Excerpts from a dataset
┌────────
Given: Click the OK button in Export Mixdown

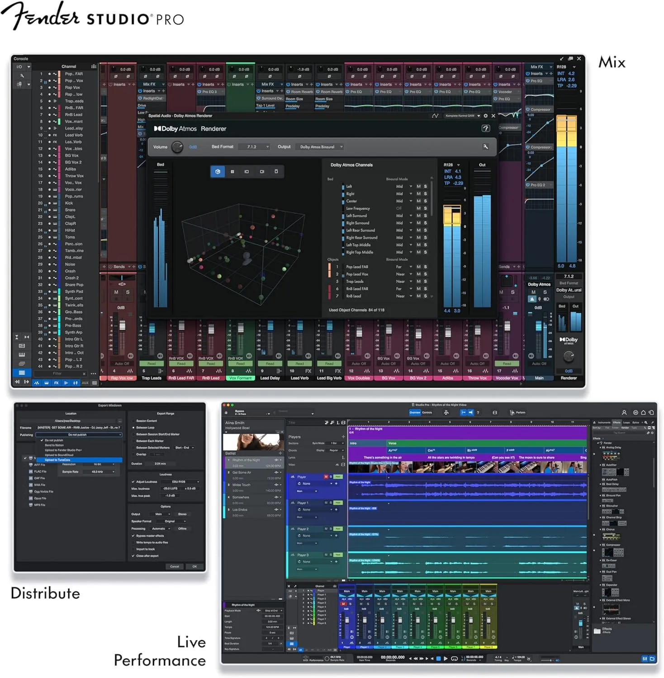Looking at the screenshot, I should [x=194, y=566].
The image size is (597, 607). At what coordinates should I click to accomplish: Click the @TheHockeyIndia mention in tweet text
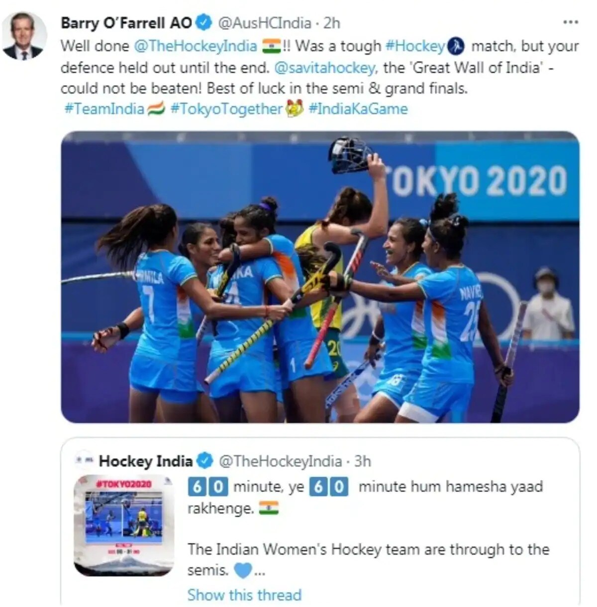(196, 46)
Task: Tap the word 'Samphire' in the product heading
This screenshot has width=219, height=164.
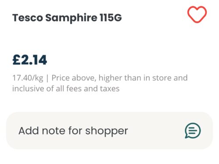Action: pos(71,18)
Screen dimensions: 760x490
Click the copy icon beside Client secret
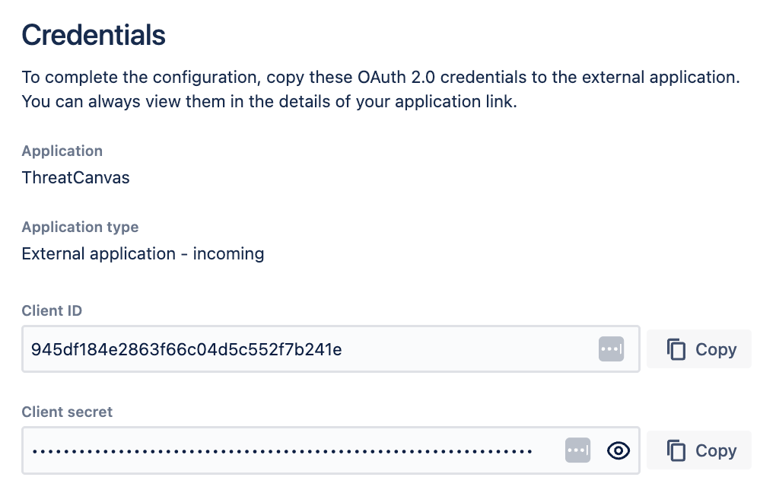point(676,450)
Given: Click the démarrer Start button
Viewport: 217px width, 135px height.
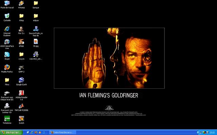Looking at the screenshot, I should 10,132.
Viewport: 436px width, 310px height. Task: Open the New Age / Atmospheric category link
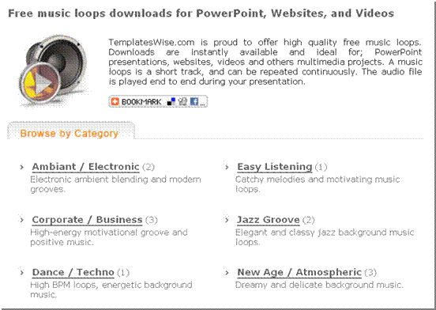299,272
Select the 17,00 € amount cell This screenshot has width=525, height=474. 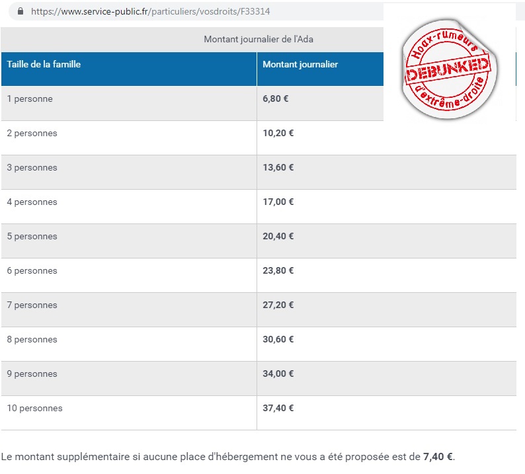point(278,202)
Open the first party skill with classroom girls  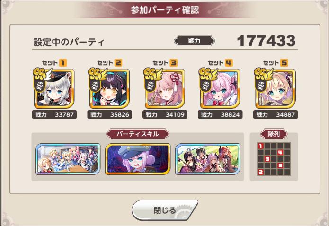pyautogui.click(x=68, y=159)
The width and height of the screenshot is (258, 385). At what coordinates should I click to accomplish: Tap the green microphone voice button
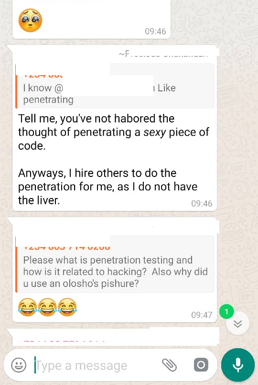[x=237, y=365]
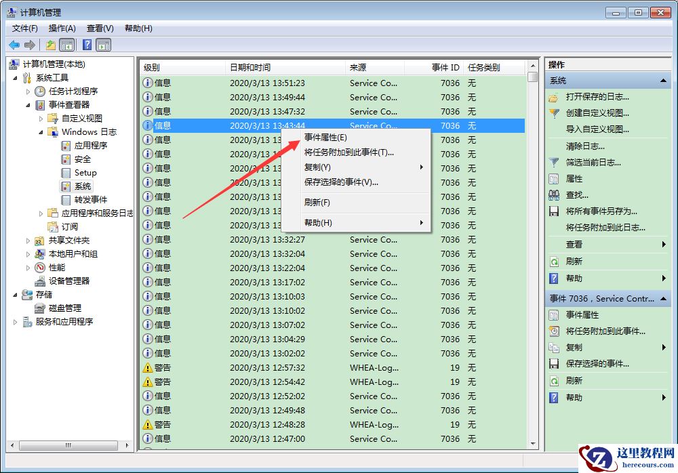Screen dimensions: 678x473
Task: Toggle the console tree visibility toolbar icon
Action: [x=66, y=45]
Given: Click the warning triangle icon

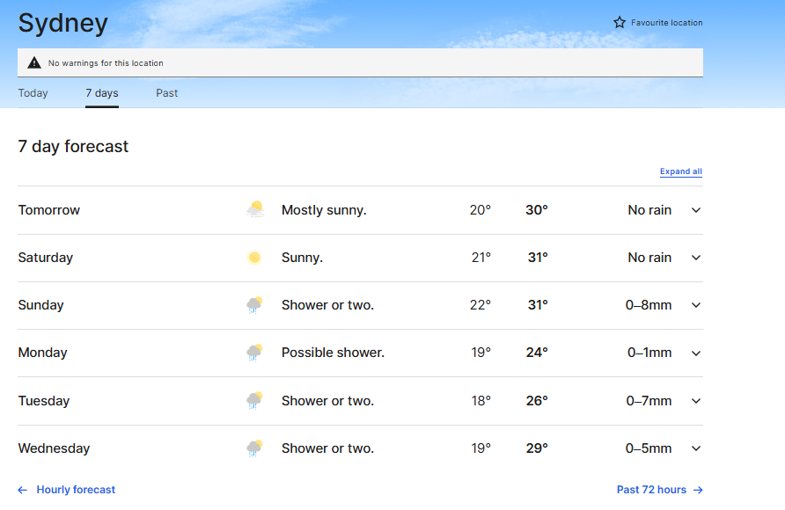Looking at the screenshot, I should (x=34, y=62).
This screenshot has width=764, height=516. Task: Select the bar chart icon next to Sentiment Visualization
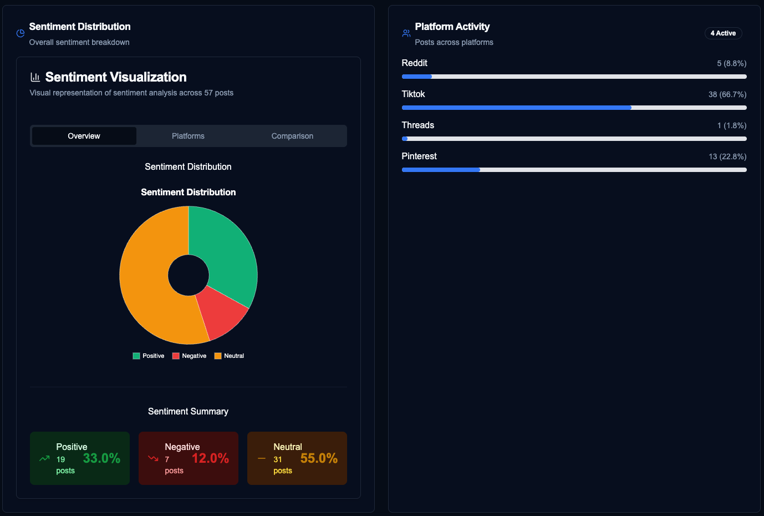coord(35,77)
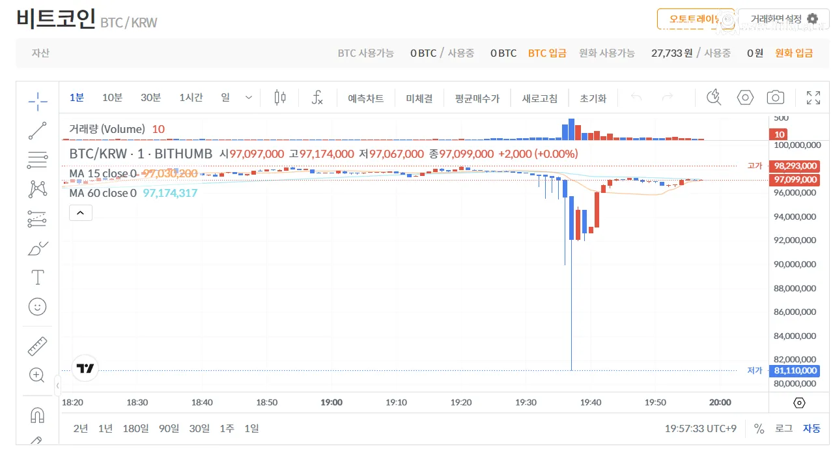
└────────
Problem description: Output the line that contains "The width and" and every line after it to the end of the records, word for word, leaving out the pictures.

Reply:
The width and height of the screenshot is (258, 385). At what coordinates should I click to accomplish: Tap the green microphone voice button
[x=237, y=365]
Screen dimensions: 678x473
Task: Toggle the console tree visibility toolbar icon
Action: [x=66, y=45]
Given: Click the warning triangle icon

Looking at the screenshot, I should (x=34, y=62).
This screenshot has width=764, height=516. Task: Select the bar chart icon next to Sentiment Visualization
coord(35,77)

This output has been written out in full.